Local backend is disqualified because one namespace has broken fragments
Closed this issue · 8 comments
We saw the following error in a proxy on the OVH setup on a global proxy:
Jan 05 14:30:28 perf-roub-01 alba[61295]: 2017-01-05 14:30:28 923020 +0100 - perf-roub-01 - 61295/0 - alba/maintenance - 20161060 - info - Disqualifying osd 1: Alba_client_errors.Error.Exn(8); backtrace:; Raised at file "map.ml", line 122, characters 16-25; Called from file "src/conv.ml", line 190, characters 10-37
OSD 1 is in this case a local backend and is disqualified because 1 namespace did not find enough fragments. This is maybe too painful for all other namespaces, because of the following example:
In this example we have 3 local backends with a policy of 2,1,2,1.
We have namespace A and this namespace is stored on all local backends
We have namespace B and this namespace is stored on the first two backends because of a timeout in backend 3 and policy requires only 2 backends to complete.
After some time, a disk breaks on a local backend and namespace A has Not Enough Fragments
on backend 2, so that backend is disqualified.
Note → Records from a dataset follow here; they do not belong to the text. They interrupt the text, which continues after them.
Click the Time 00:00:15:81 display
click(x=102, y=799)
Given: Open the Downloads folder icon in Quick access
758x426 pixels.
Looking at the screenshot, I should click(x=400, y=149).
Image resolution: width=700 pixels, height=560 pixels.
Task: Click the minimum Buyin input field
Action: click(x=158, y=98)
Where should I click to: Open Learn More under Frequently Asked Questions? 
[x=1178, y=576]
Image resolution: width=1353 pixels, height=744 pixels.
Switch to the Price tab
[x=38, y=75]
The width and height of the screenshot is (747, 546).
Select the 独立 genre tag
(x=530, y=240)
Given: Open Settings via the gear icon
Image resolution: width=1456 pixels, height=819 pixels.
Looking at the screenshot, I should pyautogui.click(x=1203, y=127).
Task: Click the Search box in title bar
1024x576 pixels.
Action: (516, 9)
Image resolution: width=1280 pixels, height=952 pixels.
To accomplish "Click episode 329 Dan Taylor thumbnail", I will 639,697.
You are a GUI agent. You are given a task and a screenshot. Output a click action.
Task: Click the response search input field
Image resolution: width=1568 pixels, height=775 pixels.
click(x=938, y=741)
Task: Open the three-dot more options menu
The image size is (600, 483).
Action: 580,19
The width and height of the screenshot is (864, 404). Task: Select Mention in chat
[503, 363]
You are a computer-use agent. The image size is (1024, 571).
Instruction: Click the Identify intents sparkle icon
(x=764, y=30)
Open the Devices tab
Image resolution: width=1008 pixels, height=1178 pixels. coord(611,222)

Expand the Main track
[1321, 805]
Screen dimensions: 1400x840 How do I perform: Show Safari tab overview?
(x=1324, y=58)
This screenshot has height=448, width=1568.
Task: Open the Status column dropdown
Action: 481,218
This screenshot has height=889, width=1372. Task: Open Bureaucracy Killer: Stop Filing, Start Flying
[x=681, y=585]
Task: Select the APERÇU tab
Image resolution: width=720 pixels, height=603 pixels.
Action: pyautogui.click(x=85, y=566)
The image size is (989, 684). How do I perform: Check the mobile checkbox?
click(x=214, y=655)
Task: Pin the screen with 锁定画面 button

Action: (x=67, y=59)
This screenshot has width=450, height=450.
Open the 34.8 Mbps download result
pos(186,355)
--> At this point namespace B will also come to a halt because he needs at least 2 backends to read.
@wimpers this is not of type enhancement, this is of type bug because this can cripple your setup in an instant
Some remarks:
- a disk breaking on a local backend shouldn't immediately result in
NotEnoughFragments
... usually there's some redundancy on the local backends too. - disqualifying of an osd in the proxy only results in us not using it for new uploads, downloads will still happily try to use it
- you added the type_enhancement label yourself ;-)
So it's not that bad, but nonetheless I'll have a look at it in the near future
@domsj what do you have in mind to fix/improve this?
Based upon a read failure, you disqualify for writes but still happily try reads. Isn't this a bit strange?
@wimpers that is indeed a bit strange. We could change the behaviour so that only errors on write result in disqualifying the osd for new writes
no it did not also fix this one
@domsj @toolslive is this still an issue?
Fixed in EE version but not in OSE version.